ESTADOS UNIDOS.- George Floyd se había contagiado de coronavirus, le habían despedido del trabajo como consecuencia de la pandemia y murió bajo la rodilla de un policía blanco.
La historia de este hombre de 46 años cuyo nombre y agonía han dado la vuelta al mundo se pierde en la selva de estadísticas que cuentan lo que hoy significa ser negro en Estados Unidos.
Medio siglo después del ocaso de las leyes de segregación, más de 150 años después de la abolición de la esclavitud, y logradas cotas tan simbólicas como la de un presidente afroamericano, blancos y negros no viven la misma vida y, en muchos casos, en sentido literal, no habitan el mismo trozo de tierra.
Los primeros siguen ganando más dinero que los segundos, gozan de mejor salud y tienen muchas menos probabilidades de acabar sus días en el suelo retenidos por cuatro agentes de policía, durante ocho minutos y 46 segundos mientras claman en público: “No puedo respirar”.
Ese fue el final de Floyd el pasado 25 de mayo en la ciudad de Minneapolis (en el Estado norteño de Minnesota), un caso de brutalidad policial que ha encendido la oleada de protestas contra el racismo más generalizada e intensa desde el asesinato de Martin Luther King, traspasando incluso fronteras.
Su nombre es el último de una larga lista de muertes incomprensibles a manos de fuerzas de seguridad, la manifestación extrema de un sesgo racista que sobrevive en el consciente e inconsciente de este país, un tipo de segregación distinta de la legal, económica en buena medida, que se mantiene con el paso de las décadas.

-----

» **Ejercicio 1**:
Según el artículo sobre George Floyd, ¿en qué ciudad murió?
» **Ejercicio 2**:
Copia el pasaje del artículo sobre George Floyd que va desde "Su nombre es" hasta "de las décadas.", ambos incluidos. Sustituye "fuerzas de seguridad" por "agentes del orden".
» **Ejercicio 3**:
Resume en menos palabras el párrafo del artículo sobre George Floyd que empieza por "Ese fue el final de Floyd". Conserva sus datos principales.

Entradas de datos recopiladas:
-----

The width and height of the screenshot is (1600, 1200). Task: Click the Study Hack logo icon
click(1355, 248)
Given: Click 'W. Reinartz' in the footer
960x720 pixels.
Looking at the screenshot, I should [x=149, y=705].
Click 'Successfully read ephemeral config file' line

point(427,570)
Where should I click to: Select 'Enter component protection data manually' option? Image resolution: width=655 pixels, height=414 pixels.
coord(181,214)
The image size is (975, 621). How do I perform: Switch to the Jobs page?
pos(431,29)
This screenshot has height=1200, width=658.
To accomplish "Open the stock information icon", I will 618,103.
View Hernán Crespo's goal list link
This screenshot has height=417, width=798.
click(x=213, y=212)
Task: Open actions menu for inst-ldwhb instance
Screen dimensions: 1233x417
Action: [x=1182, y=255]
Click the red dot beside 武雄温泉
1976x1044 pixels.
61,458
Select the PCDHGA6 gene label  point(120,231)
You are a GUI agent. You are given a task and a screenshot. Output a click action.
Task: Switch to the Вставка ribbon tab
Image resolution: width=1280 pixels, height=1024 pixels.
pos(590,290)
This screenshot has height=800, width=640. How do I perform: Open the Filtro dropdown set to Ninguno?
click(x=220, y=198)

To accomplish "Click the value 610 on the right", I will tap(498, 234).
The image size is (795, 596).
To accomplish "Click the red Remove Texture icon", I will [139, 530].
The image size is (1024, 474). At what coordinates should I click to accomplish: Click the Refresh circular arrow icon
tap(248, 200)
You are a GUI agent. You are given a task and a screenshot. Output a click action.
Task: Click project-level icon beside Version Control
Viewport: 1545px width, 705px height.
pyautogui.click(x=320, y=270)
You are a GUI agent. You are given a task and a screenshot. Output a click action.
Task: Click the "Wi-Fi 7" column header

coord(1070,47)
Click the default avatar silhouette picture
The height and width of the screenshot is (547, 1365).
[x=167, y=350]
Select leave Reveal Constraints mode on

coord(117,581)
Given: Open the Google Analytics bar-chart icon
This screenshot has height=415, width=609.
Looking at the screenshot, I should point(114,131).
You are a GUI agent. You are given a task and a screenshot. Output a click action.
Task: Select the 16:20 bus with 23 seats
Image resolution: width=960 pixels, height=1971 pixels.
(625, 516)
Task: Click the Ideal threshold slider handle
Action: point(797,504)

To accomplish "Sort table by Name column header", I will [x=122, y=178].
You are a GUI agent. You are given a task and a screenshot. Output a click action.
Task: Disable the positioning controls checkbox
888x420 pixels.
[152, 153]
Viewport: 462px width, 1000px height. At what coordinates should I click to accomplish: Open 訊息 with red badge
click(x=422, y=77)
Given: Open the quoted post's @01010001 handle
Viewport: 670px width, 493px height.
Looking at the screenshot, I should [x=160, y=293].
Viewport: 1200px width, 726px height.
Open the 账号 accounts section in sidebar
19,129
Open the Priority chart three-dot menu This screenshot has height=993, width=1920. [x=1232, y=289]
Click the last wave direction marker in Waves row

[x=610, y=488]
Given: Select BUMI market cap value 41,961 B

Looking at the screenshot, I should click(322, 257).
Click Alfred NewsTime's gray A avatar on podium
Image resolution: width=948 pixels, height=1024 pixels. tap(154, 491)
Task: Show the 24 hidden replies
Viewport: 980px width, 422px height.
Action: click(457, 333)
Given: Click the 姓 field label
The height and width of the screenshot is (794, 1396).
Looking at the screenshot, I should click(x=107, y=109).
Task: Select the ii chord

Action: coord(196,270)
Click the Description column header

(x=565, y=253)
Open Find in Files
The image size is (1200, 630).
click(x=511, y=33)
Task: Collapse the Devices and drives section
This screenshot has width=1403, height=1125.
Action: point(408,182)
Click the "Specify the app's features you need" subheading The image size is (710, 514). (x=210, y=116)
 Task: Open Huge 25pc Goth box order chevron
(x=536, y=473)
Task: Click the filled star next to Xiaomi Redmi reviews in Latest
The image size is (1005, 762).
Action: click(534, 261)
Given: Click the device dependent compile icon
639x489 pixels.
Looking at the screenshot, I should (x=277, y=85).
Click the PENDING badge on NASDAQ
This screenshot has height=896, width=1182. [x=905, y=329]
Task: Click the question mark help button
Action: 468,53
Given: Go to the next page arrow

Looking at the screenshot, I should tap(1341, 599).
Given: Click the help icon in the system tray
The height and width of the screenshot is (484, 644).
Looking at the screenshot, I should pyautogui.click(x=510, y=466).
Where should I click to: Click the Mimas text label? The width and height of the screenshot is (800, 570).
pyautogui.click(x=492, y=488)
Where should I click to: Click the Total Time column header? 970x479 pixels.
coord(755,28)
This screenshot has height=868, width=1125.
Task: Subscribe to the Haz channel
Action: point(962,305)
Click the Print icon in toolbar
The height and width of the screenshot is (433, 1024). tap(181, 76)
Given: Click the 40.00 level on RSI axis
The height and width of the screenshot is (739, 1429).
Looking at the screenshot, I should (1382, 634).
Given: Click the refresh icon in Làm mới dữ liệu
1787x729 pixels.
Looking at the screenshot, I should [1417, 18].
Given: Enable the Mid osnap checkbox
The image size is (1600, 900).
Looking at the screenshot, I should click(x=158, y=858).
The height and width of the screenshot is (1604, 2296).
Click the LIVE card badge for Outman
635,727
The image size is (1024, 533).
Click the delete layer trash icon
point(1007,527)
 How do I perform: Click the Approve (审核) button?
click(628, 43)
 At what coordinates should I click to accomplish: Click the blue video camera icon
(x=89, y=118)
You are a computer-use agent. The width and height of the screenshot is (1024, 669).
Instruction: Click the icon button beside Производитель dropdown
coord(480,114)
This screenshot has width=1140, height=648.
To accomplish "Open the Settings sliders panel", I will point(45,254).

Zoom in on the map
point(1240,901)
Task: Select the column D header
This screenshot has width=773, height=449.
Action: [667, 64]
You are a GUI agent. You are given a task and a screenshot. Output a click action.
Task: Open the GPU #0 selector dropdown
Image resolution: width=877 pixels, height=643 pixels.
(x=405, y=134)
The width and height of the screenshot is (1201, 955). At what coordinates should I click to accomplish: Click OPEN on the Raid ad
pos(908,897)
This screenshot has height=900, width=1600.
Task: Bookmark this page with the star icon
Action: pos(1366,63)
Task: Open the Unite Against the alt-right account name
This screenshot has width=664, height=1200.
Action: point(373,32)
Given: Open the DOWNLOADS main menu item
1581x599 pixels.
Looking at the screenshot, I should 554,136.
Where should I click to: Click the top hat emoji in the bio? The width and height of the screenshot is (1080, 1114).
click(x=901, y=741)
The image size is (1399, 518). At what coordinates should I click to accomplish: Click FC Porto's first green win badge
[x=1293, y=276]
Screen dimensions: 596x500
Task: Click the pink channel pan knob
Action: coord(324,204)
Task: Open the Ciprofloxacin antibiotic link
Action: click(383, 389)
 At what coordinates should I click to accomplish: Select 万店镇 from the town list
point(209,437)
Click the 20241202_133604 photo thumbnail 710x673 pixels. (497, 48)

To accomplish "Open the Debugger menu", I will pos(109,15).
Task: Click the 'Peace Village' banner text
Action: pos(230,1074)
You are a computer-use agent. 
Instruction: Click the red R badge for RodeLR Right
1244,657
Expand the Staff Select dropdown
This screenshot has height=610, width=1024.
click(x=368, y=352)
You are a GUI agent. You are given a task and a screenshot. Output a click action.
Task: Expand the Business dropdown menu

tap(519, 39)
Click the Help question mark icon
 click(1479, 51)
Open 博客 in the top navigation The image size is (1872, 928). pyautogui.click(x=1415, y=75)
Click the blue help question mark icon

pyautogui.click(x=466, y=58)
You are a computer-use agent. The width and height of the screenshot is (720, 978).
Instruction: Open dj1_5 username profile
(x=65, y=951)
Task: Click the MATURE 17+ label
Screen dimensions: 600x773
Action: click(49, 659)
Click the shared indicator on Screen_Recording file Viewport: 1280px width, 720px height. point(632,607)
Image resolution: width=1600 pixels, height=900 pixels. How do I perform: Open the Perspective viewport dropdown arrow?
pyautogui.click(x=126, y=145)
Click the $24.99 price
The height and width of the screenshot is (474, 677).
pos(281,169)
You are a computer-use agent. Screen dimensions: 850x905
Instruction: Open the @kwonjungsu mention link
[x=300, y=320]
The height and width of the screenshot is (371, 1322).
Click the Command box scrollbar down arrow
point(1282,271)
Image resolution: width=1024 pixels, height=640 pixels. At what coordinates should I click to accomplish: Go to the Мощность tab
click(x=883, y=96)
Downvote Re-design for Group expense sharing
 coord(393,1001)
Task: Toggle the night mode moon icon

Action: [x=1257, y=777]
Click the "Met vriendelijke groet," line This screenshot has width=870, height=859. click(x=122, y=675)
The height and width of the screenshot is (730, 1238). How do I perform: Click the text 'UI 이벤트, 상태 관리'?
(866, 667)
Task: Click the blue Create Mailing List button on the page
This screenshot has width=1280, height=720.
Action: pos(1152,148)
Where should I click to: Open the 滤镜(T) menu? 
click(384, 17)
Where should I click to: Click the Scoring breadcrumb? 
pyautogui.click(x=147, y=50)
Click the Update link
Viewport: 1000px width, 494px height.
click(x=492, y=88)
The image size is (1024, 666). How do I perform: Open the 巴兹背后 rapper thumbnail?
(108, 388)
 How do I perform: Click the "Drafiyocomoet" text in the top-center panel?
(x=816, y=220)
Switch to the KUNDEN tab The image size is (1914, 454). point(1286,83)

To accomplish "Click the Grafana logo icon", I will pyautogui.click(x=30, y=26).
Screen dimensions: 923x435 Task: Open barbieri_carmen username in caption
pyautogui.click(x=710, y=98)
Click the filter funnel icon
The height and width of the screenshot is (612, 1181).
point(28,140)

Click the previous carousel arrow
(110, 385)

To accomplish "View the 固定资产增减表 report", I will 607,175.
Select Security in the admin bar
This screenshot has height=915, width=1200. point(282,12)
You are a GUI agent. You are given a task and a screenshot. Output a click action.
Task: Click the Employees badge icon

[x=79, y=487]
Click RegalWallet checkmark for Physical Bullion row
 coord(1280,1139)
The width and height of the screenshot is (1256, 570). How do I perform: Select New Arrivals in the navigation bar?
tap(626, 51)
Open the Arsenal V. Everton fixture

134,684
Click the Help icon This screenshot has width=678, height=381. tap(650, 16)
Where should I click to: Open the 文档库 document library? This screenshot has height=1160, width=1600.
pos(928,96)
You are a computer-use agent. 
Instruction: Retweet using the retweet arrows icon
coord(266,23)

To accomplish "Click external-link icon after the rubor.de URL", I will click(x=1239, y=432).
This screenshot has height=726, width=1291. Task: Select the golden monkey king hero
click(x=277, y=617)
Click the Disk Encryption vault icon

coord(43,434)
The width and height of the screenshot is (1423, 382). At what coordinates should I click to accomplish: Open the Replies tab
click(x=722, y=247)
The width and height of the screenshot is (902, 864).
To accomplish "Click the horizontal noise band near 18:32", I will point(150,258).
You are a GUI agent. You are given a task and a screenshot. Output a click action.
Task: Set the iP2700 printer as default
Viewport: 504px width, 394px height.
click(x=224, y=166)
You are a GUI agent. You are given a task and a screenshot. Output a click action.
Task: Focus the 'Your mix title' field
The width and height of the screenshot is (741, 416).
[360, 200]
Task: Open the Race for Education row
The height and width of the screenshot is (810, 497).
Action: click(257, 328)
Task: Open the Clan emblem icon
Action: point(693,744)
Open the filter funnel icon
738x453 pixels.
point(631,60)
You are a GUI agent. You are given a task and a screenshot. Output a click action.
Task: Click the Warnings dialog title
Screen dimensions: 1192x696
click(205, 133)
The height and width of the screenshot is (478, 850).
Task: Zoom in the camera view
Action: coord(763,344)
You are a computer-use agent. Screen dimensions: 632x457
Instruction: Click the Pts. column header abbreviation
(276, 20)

-----

» **Resultado 1**:
En Minneapolis, en el Estado de Minnesota.

» **Resultado 2**:
Su nombre es el último de una larga lista de muertes incomprensibles a manos de agentes del orden, la manifestación extrema de un sesgo racista que sobrevive en el consciente e inconsciente de este país, un tipo de segregación distinta de la legal, económica en buena medida, que se mantiene con el paso de las décadas.

» **Resultado 3**:
Floyd murió así el 25 de mayo en Minneapolis (Minnesota). Este caso de brutalidad policial desató la ola de protestas contra el racismo más generalizada e intensa desde el asesinato de Martin Luther King, y las protestas llegaron a traspasar fronteras.